Orchydia, Ecrivain public prête sa plume
Date 05.05.2007
Ecrivain public, prête moi ta plume. De la lettre d'amour à la biographie, un tour d'horizon de la profession
Alors que jusqu’à dimanche le livre tient Salon à Genève, et qu’y défile une cohorte d’auteurs plus ou moins connus, de nombreux écrivains du canton opèrent dans l’ombre. Ils accomplissent avec bonheur un métier relativement méconnu, celui d’écrivain public. Cette profession est probablement l’une des plus vieilles du monde. Les scribes de l’Antiquité et les savants médiévaux dépliaient déjà dans les rues leur écritoire pour rédiger les courriers des moins érudits ou des plus fortunés de leurs concitoyens. Molière, Diderot ou Balzac ont évoqué cet art dans leurs ouvrages et tout laisse supposer qu’ils le pratiquaient eux-mêmes. Rêvons un peu, et imaginons que Rousseau aussi prêtait sa plume aux Genevois! Enquête au pays des brodeurs mots.
La profession n’étant pas protégée en Suisse, tout le monde qui le souhaite peut s’improviser écrivain public. Estelle Favre, qui fût durant plusieurs années présidente de l’Académie des Ecrivains Publics de Suisse (AEPS), pratique le métier depuis vingt-trois ans. Selon elle, il faut tout de même posséder trois qualités essentielles: «une maîtrise amoureuse de la langue française, une grande capacité d’écoute et de la discrétion, bien sûr».
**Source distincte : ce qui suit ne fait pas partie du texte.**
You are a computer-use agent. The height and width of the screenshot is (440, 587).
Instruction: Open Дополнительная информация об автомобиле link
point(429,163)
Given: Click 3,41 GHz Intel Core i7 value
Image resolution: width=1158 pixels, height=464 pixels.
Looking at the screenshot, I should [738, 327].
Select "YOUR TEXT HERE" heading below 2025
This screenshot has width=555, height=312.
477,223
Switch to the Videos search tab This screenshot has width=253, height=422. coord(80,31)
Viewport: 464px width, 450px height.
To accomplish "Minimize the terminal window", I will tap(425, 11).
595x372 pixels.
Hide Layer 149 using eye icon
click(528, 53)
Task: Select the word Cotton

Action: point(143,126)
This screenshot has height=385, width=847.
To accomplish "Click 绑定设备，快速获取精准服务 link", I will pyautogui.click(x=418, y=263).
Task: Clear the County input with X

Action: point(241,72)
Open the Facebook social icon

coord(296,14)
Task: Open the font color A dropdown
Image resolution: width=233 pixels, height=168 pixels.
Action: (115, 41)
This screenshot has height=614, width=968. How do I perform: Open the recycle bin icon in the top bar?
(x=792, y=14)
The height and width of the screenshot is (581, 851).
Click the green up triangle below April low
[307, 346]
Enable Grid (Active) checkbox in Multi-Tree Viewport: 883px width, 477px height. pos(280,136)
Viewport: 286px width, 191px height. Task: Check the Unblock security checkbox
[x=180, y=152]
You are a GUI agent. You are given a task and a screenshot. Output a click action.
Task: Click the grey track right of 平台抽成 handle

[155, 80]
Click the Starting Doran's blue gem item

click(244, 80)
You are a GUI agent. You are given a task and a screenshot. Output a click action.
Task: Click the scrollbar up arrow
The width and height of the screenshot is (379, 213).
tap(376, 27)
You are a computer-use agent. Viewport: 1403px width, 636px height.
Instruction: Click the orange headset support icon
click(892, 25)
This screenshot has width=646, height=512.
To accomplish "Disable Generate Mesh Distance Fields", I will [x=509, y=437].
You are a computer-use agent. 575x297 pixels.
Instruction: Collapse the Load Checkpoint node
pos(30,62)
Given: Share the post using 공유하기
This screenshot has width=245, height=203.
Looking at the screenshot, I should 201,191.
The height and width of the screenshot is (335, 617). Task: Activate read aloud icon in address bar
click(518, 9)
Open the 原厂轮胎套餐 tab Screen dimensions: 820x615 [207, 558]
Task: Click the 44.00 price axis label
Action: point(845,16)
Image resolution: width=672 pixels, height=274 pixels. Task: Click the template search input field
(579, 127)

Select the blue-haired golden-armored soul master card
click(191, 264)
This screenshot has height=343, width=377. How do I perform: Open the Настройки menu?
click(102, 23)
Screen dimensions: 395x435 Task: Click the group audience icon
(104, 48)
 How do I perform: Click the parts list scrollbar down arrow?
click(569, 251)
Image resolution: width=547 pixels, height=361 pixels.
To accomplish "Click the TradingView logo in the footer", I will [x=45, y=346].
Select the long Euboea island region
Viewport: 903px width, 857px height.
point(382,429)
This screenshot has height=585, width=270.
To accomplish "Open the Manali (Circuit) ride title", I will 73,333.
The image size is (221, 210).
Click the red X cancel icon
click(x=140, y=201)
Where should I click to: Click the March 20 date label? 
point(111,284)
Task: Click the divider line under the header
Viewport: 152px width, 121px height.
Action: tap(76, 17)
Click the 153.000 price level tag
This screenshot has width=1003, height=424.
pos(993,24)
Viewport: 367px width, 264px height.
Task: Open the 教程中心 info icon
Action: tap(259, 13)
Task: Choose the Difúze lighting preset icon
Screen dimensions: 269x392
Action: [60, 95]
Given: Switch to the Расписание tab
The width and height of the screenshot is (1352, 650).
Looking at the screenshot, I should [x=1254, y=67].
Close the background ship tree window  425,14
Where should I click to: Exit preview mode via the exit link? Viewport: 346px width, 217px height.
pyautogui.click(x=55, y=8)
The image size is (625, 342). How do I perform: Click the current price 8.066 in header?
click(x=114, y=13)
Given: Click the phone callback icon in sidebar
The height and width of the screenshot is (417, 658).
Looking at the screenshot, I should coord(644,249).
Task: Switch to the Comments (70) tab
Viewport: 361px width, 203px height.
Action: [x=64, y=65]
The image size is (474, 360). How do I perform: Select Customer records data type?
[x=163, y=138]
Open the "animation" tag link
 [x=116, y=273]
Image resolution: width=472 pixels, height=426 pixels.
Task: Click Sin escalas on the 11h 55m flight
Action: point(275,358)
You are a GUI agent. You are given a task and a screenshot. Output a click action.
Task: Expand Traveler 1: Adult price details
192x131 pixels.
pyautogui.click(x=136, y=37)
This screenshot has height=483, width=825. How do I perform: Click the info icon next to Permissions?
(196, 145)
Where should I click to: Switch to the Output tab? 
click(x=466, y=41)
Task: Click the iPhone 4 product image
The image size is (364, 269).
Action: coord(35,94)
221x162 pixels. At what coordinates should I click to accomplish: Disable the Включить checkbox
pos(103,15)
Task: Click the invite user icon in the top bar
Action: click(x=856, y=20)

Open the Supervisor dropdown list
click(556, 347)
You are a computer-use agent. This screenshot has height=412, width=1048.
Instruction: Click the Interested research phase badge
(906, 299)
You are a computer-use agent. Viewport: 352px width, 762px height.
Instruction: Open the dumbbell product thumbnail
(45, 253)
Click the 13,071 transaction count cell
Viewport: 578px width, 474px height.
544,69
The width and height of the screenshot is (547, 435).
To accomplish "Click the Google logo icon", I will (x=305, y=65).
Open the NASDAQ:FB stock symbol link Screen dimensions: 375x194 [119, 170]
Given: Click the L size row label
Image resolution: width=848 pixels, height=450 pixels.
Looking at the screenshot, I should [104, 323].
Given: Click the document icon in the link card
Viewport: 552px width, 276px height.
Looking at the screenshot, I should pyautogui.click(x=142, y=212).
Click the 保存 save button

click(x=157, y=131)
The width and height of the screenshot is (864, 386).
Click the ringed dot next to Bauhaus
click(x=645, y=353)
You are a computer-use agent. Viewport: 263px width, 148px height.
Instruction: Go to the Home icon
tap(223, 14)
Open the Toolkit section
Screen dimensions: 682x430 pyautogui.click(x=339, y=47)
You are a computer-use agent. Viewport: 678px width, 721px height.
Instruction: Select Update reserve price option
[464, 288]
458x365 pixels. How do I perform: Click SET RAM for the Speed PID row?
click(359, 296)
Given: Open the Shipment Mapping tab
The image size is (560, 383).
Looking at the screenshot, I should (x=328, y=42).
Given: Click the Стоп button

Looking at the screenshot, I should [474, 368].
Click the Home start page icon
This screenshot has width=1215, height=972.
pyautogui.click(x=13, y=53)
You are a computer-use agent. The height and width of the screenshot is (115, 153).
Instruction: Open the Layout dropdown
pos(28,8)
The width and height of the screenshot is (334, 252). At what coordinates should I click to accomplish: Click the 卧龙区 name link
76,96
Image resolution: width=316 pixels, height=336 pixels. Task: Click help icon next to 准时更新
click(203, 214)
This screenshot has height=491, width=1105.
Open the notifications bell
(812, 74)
Assistance à l’écriture Contrairement à une idée reçue, rares sont les analphabètes qui sollicitent les écrivains publics. Et comme le relève Estelle Favre, «l’immense majorité de la clientèle est de langue maternelle française». Beaucoup manquent simplement de confiance en leur capacité à écrire seuls et ressentent le besoin d’être accompagnés. Et c’est précisément d’assistance à l’écriture que parle Anne-Catherine Pozza quand elle évoque son métier. Cette habitante du Petit-Lancy met ses talents de rédactrice à disposition des autres. Ayant longtemps travaillé dans la publicité, elle s’est tournée vers les méthodes de développement personnel et de coaching. Elle décrit son chemin de vie comme évoluant «autour de l’amour et de l’expression». D’ailleurs durant sept ans, elle a animé un atelier d’expression érotique. Les gens viennent à elle parce qu’ils ont besoin d’aide pour écrire un discours ou un slogan, ou même pour la rédaction d’un livre. Elle raconte que «de temps à autre, il y a aussi des demandes plus intimes, comme des lettres d’amour». Mais ce genre de requête aboutit rarement, dans la mesure où les gens ne sont pas toujours prêts à payer ce service. «Ils s’imaginent que c’est gratuit», sourit-elle.
Même constatation du côté d’Alain Mermoud, qui tient une permanence d’écrivain public et de conseil en jardinage tous les jeudis après-midi aux Enfants Terribles dans le quartier de Plainpalais. Ce journaliste indépendant adorerait rédiger des lettres d’amour ou d’insultes, mais il constate que «si les gens sont prêts à ouvrir leur porte-monnaie pour faire écrire leur courrier administratif, c’est moins le cas pour des démarches plus poétiques». Il s’est donc adjoint les services d’une juriste afin de garantir à sa clientèle une correspondance bureaucratique rigoureuse; il assure pour sa part l’aspect littéraire des choses.
Pour Estelle Favre, il faut bien se garder d’associer la profession d’écrivain public à un service social, bien qu’il existe à Genève plusieurs associations de bénévoles qui proposent leur aide rédactionnelle aux plus démunis. Olivier Masson coordonne treize un groupe de treize «scribes pour l’asile». Ce service offre aux requérants une aide gratuite pour la rédaction de documents administratifs.
Pour celui qui l’exerce, le métier d’écrivain public est extrêmement enrichissant, bien qu’il ne permette pas de gagner correctement sa vie. Et si certains y trouvent le moyen de concrétiser leur amour de la langue française, c’est surtout un métier de relations humaines où se partagent dans une relation de confiance des émotions intimes. «J’ai parfois l’impression d’être dans la peau d’une sage-femme» raconte Béatrice Delapraz. Ethnologue de formation, elle aide les gens à raconter un passage de leur vie. Ces récits biographiques l’ont parfois remuée. Afin que la personnalité de celui qui raconte transparaisse, elle essaie de s’effacer et de «laisser une place totale à l’oralité». Le métier d’écrivain public est avant tout un métier d’humilité, qui œuvre pour ceux qui souffrent de mots.